===== TEKS YANG DIBERIKAN =====
Mungkin pemikiranku terlalu sinis tentang itu. Tapi memang seperti itu adanya. Mau bagaimana lagi? Toh upaya untuk memperbaiki diri jauh lebih “penting” daripada hanya memikirkan bagaimana menjaga sesuatu yang bernama “cinta” itu, yang termanifestasikan dengan airmata, teriakan-teriakan amarah, hujatan-hujatan kasar yang dengan sengaja dilontarkan, dan kalimat pembelaan “…but I love you…”.

Melelahkan bukan ? sebagian orang mungkin setuju dengan itu. Sebagian lagi mungkin tidak.

Nothing’s hurt so bad. Nothing’s hurt like love. Which is give u so much pain and trouble in ur whole life. But unfortunately, it also gave u the happiness like an extacy brings u flies to far far away of places. And at the same time, it makes u fell down to the earth and broke u so badly.

U can take it or leave it. So decide it !
===== INFORMASI TERCATAT =====
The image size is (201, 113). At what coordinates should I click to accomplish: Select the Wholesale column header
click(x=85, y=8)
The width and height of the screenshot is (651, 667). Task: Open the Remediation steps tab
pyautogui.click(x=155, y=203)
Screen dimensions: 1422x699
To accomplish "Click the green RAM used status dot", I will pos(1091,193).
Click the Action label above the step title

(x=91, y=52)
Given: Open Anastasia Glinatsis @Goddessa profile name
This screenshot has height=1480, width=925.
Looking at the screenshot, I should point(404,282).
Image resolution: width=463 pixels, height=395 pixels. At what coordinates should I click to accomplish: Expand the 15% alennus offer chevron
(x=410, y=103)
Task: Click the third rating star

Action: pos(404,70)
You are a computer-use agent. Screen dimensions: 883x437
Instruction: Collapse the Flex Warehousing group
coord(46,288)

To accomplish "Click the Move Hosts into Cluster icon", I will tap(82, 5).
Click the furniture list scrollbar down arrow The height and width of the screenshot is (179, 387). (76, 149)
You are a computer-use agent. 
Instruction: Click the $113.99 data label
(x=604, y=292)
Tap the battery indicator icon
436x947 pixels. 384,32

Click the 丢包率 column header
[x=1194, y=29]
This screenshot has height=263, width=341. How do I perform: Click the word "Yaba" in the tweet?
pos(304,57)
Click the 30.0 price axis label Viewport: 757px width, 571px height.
=====
Tuliskan ulang seluruh teks tentang cinta di atas kata demi kata, tanpa perubahan sedikit pun.

* PENYELESAIAN MASALAH:
Mungkin pemikiranku terlalu sinis tentang itu. Tapi memang seperti itu adanya. Mau bagaimana lagi? Toh upaya untuk memperbaiki diri jauh lebih “penting” daripada hanya memikirkan bagaimana menjaga sesuatu yang bernama “cinta” itu, yang termanifestasikan dengan airmata, teriakan-teriakan amarah, hujatan-hujatan kasar yang dengan sengaja dilontarkan, dan kalimat pembelaan “…but I love you…”.

Melelahkan bukan ? sebagian orang mungkin setuju dengan itu. Sebagian lagi mungkin tidak.

Nothing’s hurt so bad. Nothing’s hurt like love. Which is give u so much pain and trouble in ur whole life. But unfortunately, it also gave u the happiness like an extacy brings u flies to far far away of places. And at the same time, it makes u fell down to the earth and broke u so badly.

U can take it or leave it. So decide it !